Requires Owner or Admin role. Permanently deletes the pending invite.

Response 200

{ "cancelled": true }

Preview an invite (public)

Section titled “Preview an invite (public)”
GET /v1/team/invites/:token/preview

No authentication required. Used by the accept-invite page to show org name and role before the user sets a password.

Response 200

{
  "invite_id": "inv_abc123",
  "email": "[email protected]",
  "role": "user",
  "org_name": "Acme AI",
  "expires_at": "2026-06-17T00:00:00Z"
}

Returns 404 if the token is not found or has expired.

Accept an invite (public)

Section titled “Accept an invite (public)”
POST /v1/team/invites/:token/accept
Content-Type: application/json

No authentication required. Creates a new user account, marks the invite accepted, and returns a JWT for immediate login.

Body

{
  "password": "your-password"
}

Password must be between 8 and 128 characters.

Response 201

{
  "token": "<jwt>",
  "user": {
    "user_id": "usr_abc123",
    "email": "[email protected]",
    "org_id": "org_xyz",
    "role": "user",
    "email_verified": true
  }
}

Returns 400 if the token is expired or already accepted. Returns 409 if an account with this email already exists.

Change a member’s role

Section titled “Change a member’s role”
PATCH /v1/team/members/:user_id/role
Authorization: Bearer <jwt>
Content-Type: application/json

Requires Owner role.

Body

{
  "role": "admin"
}

role must be "owner", "admin", or "user".

Response 200

{
  "user_id": "usr_abc123",
  "role": "admin"
}

Returns 400 if attempting to demote the last owner. Returns 403 if the caller is not an owner.

Remove a member

Section titled “Remove a member”
DELETE /v1/team/members/:user_id
Authorization: Bearer <jwt>

Requires Owner or Admin role. Owners can remove anyone (except the last owner). Admins can only remove Users.

Response 200

{ "removed": true }

Returns 400 if attempting to remove yourself or the last owner.

Create a personal API key

Section titled “Create a personal API key”
POST /v1/team/members/:user_id/api-keys
Authorization: Bearer <jwt>

Owners and Admins can create keys for any member. Users can only create keys for themselves.
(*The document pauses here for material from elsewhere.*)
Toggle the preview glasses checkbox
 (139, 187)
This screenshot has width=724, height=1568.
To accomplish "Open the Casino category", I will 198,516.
The full key value is returned once and cannot be retrieved again.

Response 201

{
  "key_id": "kid_abc123",
  "key": "ctv_key_...",
  "created_at": "2026-06-10T00:00:00Z"
}

Revoke a personal API key

Section titled “Revoke a personal API key”
DELETE /v1/team/members/:user_id/api-keys/:key_id
Authorization: Bearer <jwt>

Owners and Admins can revoke keys for any member. Users can only revoke their own keys. Revocation is immediate.

Response 200

{ "revoked": true }

List own API keys

Section titled “List own API keys”
GET /v1/team/members/me/api-keys
Authorization: Bearer <jwt>

Returns the current user’s active (non-revoked) personal API keys. Key values are masked — only a preview prefix is returned.

Response 200

{
  "keys": [
    {
      "key_id": "kid_abc123",
      "preview": "ctv_key_a1b2c3d4e5f6...",
      "created_at": "2026-06-10T00:00:00Z"
    }
  ]
}